Tüm takım toplu hücum ediyor ve toplu savunma yapıyordu...Peki niye yıllar önce denenmemişti? Zira eskiden ofsayt kuralı yoktu...Michels sadece savunma oyuncularına değil hücum oyuncularına da savunma yaptıryor ve ofsayt taktiği uyguluyordu...Toplar ağır olduğundan o zamanlar ara topu da atılamıyordu düşünün o zamanlar daha kaleciler eldiven kullanmıyordu :) Resmen mızıkçı çocuklar gibi Michels 1971-1973 arasında bu sistemi uyguladı...Önce 1973'de catenaccioyu şampiyon kulüpler kupasında yok etti ajax-inter maçında ardından da 3 sene boyunca milli takım ve ajax'ta Cruyff önderliğinde Total Futbol uygulandı...Bu sistem aslında oldukça basitti herkes topun arkasına geçer ve toplu halde top neredeyse, kimin ayağındaysa üstüne gidilir ve toplu pres yapılarak rakibin organize atak geliştirmesine izin vermezdi...

Peki bu sistemi başka bir takım niye uygulamadı? Zira öncelikle ikinci bir Cruyff yoktu ve ilk 3 sene sonra o dönemki maç sayılarının azlığından da faydalanarak süpriz ve şaşırtıcı taktik alışılır ve zaafları tespit edilir hale geldi....Cruyff Turn adında kendine has çalımı olan son derece yetenekli bir oyuncu sayesinde Michels köylü, ufak bir futbol ülkesini icat ettiği yeni spor dalıyla yani Total Futbol ile association football'a savaş açtı...Eee kötü mü oldu?
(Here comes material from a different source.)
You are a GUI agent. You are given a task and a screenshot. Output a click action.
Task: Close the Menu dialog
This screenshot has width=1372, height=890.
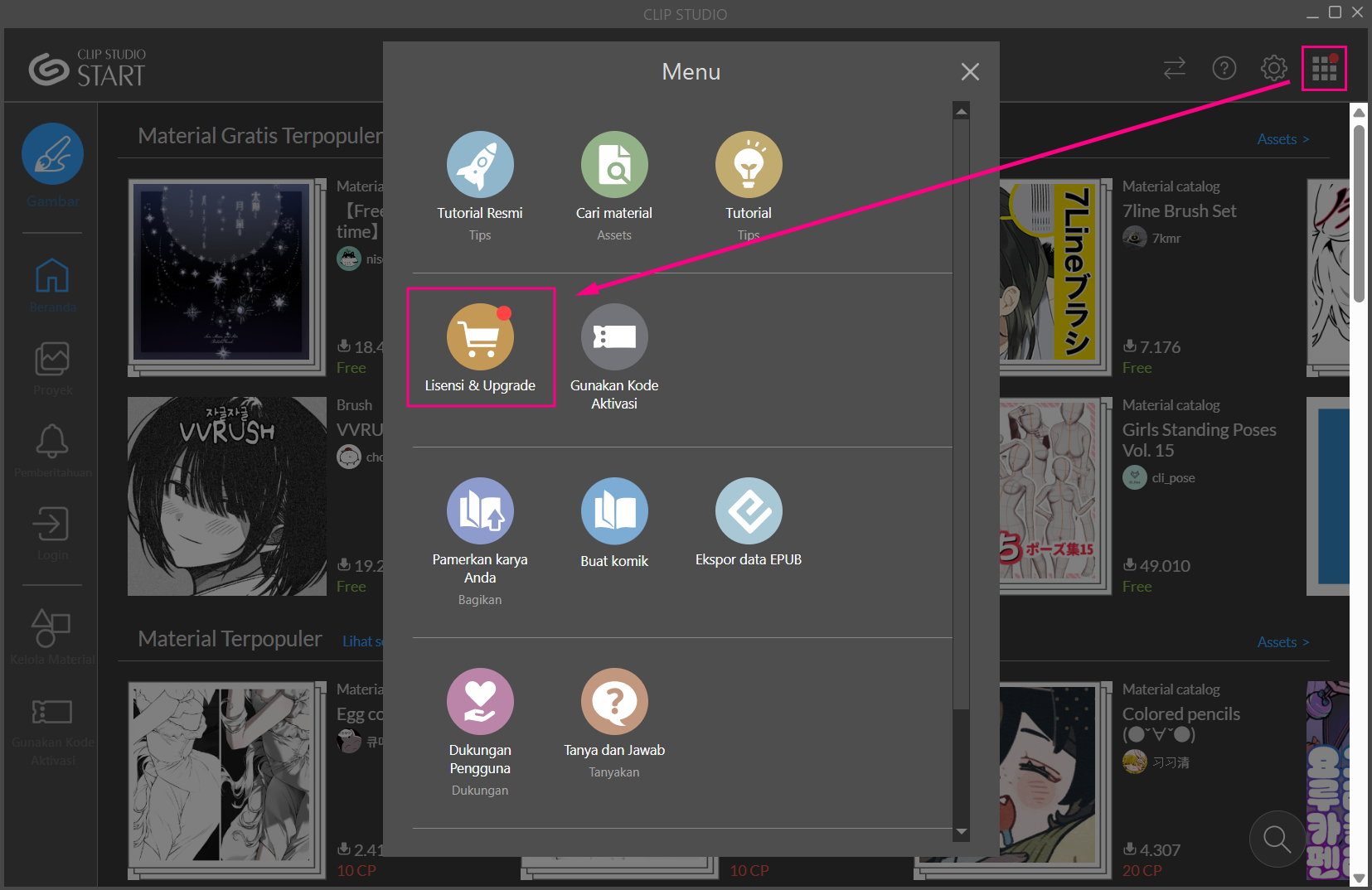coord(970,72)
Dünya futbolu için evet ama o zamana kadar zavallı bir ülke olan Hollanda için muazzam oldu...Eeee ne oldu kupa kazandılar mı hayır? Niye çünkü dünya kupaları 4 yılda bir yapılıyordu ve karşılarında Helmut Schön vardı...Beckenabuer-Maier-Müller gibi efsaneler tıpkı Michels'in Catenaccio'yu bitirmesi Almanlar da klasik oyunlarıyla association football'u 2008 yılına kadar kurtarıp Dünya Kupasını alıyor, Cruyff Ajax'tan Barcelona'ya kaçıyor ve Kaiser Franz bayern münih ile üst üste 3 defa avrupa şampiyon kulüpler kupasını kazanıyordu...

Her şey yoluna girmiş yeniden yetenekli brezilyalıları, zalim italyanları, iş bitirici almanları, muhafazakar ingilizleri ve tangocu arjantinlileri izlemeye devam ettik. Rossiler, Kempesler, Socratesler, Zicolar, Rummenigeler, Maradonalar bize dünya futbolunun zirvesini yaşattılar...Maçlar bir o kalede bir bu kalede sürekli bir hücum-savunma dengesi, muazzam maradona çalımları, fiş çeken rummenige golleri; Derwall taktikleri, derken 1990'lara geldik...Aynı hız ve fifa-uefa'nın iyice kurumsallaşmasıyla Baggiolar, Romariolar, Taffereller, Bobalar, Savicevicler, Hagiler, Baresiler, Donadoniler, Stoichkovlar, Sammerler, Ladruplar döktürdü...Sonra Zidane'lar, Thuram'lar, Cannavarolar, Keaneler, Di Caniolar, Poborskyler, Gerçek Ronaldolar, Rivaldolar, Roberto Carloslar, Vieralar, Giggslr ardı ardına çıktı...Son olarak 2000lerin başında ve sonuna doğru Riberyler, Robbenler, İbrahimoviçleri Rooneyler, Gerrardlar, Carragherlar, Cechler, Drogbalar, Lahmlar...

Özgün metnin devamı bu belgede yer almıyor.